CyberPDF: Smart and Secure Coordinate-based Automated Health PDF Data Batch Extraction

Abstract:

Data extraction from files is a prevalent activity in today’s electronic health record systems which can be laborious. When document analysis is repetitive (e.g., processing a series of files with the same layout and extraction requirements), relying on data-entry staff to manually perform such tasks is costly and highly insecure. Particularly analyzing a large list of PDF files (as a widely used format) to extract specific data and migrate them to other destinations for later use is both tedious and frustrating to do manually.
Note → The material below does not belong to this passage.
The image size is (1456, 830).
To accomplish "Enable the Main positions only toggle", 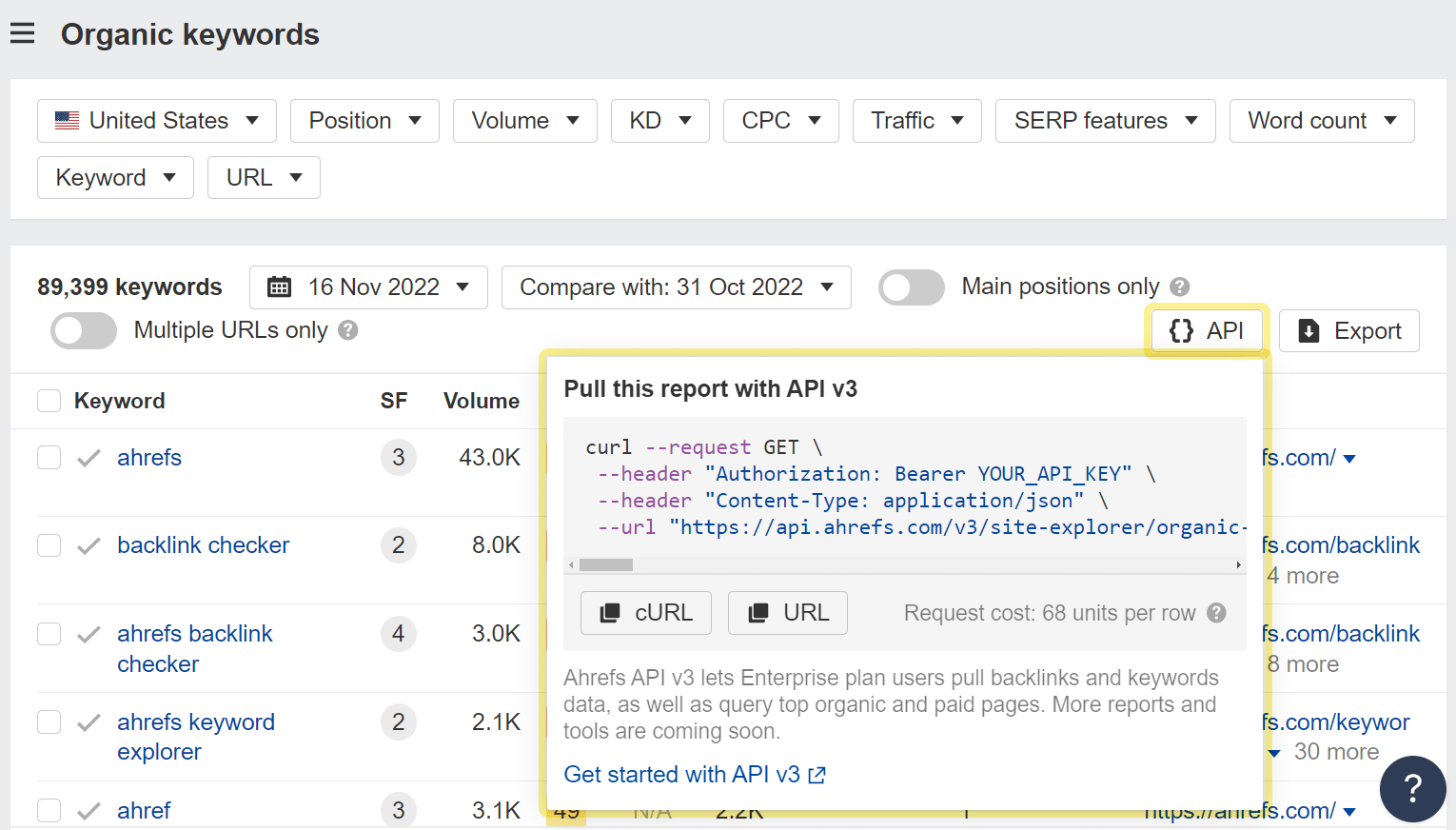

This paper addresses a very practical requirement of batch extracting data from PDF files in health data document analysis. Specifically, we propose a Coordinate Based Information Extraction System (CBIES) to instrument a smart and automatic PDF batch data extraction tool, releasing health organizations from duplicate efforts and reducing labor costs. The proposed technique enables users to query a representative PDF document and extract the same data from a series of files in the batch analysis manner swiftly. Furthermore, since security and privacy considerations are essential part of any health record systems, it is included in our approach. Based on CBIES, we implement a prototype tool for PDF batch data extraction technique named, CyberPDF. The tool exhibits great efficiency, security and accuracy in multi-file data processing, supported through an empirical evaluation in this research.